For all the good the Blackhawks did during Sunday night’s 3-2 loss to Buffalo, it was just little things here and there that sent them to their fourth consecutive loss.

Let the record show that the Blackhawks didn’t play the slow start or frantic rush in the end game. No, this one was measured and while frantic at the end, was sustained pressure building that just never found a way out.

No matter how you slice it, in Foligno’s words, it’s a tough spot to be in, especially when the advantage part isn’t enabled on the home ice.

“We talked about that at the beginning of the year,” Foligno said.  “We want to make this a hard place to play and that hasn’t been the case and that has to change. We’re digging a hole here and we’ve got to find a way out of it because this is awful. This sucks.”

How do the Blackhawks Change It?

Just as winning can be contagious, losing games is soul sucking. Frustration builds, especially when there are games where the Blackhawks do enough to win–and the result goes the other way.

Taylor Raddysh, who had a goal in the loss, kept circling back to the frustration no matter how the loss played out–be it a hard fought heartbreaker or one that doesn’t look good in any regard.

“It’s frustrating,” Raddysh said.  “There are times where we can dominate, and there’s games like that where I think we should walk out with a wind and end up losing and not getting a point out of it. It’s frustrating. We got to find out a way to pull the full 60 minutes together and come out with points and wins at the end of it.”

Blackhawks bench boss Luke Richardson sees it again as just not getting the full effort of 60 minutes of hockey.

“We’ve had spells within a period where there’s a shift that we don’t do the right things and we turn the puck over and it gets us in a spiral downward,” Richardson said.  “I think that happens to every team, the momentum changes on certain whiffs, whether it be a good play or a bad play. I think just as a team, we just haven’t matured to that point where we can have a solid 60 minutes where one kind of thing hiccups on our team and we don’t multiply it.”

Those hiccups, tiny as they may be, add up and now with a losing streak at four, it becomes a threat to multiply as well. Look no further than last season. In this same stretch of time last season (mid November), the Blackhawks dropped eight straight with their fourth loss coming on November 20th.

The interesting part? In those losses, the Blackhawks scored three or more goals three times. Chicago has been stuck with a pair of goals in each of its last three games. Goal scoring has been hard to come by for the Blackhawks and something has to change. Fast.

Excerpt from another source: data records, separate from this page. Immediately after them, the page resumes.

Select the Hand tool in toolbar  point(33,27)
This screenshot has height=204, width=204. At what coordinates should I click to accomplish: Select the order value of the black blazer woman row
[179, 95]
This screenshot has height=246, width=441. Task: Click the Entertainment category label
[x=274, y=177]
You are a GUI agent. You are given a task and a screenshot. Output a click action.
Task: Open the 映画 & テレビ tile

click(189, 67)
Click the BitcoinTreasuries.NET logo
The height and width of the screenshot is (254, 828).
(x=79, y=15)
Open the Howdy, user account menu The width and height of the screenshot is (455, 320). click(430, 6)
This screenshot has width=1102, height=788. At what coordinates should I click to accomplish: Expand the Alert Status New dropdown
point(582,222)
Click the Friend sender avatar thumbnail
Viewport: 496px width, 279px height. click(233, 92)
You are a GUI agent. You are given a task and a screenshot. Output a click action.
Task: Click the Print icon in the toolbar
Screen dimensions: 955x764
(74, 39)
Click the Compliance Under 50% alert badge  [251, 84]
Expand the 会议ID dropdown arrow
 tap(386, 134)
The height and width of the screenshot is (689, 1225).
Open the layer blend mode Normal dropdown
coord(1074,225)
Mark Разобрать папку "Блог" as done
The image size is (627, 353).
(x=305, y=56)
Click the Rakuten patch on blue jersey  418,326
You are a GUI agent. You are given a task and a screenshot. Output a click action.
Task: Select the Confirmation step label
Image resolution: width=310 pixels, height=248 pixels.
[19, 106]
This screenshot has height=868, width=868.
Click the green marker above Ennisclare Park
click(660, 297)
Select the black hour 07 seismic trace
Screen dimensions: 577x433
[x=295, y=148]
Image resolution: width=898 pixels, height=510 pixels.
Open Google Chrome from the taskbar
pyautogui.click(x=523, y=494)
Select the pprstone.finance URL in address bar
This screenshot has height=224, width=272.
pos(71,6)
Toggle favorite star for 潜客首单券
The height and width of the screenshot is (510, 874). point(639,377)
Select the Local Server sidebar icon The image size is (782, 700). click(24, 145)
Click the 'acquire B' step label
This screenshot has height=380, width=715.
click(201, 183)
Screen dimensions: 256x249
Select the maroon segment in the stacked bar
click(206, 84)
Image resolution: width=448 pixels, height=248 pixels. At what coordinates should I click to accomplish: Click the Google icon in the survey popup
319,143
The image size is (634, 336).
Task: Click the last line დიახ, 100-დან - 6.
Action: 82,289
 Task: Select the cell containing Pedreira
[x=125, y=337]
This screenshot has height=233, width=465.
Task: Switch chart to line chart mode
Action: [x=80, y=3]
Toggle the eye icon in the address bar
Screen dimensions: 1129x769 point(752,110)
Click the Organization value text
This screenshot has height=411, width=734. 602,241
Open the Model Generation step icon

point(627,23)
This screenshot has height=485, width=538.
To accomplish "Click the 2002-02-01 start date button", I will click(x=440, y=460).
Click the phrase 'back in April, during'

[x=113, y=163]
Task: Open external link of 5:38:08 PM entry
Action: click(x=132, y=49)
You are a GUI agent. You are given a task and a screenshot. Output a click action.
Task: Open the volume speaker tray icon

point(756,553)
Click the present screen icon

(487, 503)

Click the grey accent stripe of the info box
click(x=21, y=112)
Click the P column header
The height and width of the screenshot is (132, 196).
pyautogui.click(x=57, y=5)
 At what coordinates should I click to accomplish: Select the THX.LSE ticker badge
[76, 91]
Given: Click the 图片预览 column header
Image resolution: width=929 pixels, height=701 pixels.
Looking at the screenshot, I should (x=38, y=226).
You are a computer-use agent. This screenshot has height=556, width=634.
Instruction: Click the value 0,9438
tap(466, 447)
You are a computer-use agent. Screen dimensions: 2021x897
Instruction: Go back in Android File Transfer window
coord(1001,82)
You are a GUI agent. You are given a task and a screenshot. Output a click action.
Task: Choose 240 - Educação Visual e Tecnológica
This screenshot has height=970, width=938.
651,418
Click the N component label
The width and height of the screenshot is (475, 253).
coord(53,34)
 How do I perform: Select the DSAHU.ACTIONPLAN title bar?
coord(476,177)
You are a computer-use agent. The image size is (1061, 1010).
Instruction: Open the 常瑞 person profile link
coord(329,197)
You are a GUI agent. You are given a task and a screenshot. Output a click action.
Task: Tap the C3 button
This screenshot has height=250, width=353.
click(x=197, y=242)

Building that consistency, something, anything, to turn the L’s into W’s.

“I think that’s where we’ve got to get the mindset of how hard you have to work,” Foligno said.  “And sometimes how–I don’t even know what the word is really–the compete that you have to have, the sacrifices you have to make sometimes, ‘ah, I want to go, ah I should change and put my linemate out in a better position,’ right? ‘I gotta get this puck out. I have to. Whatever it takes. Claw, scratch, get it out. Get it in.’ Same thing.

And once you start having those kind of habits and those kind of mindsets, it’s amazing how the game just starts to come to you.”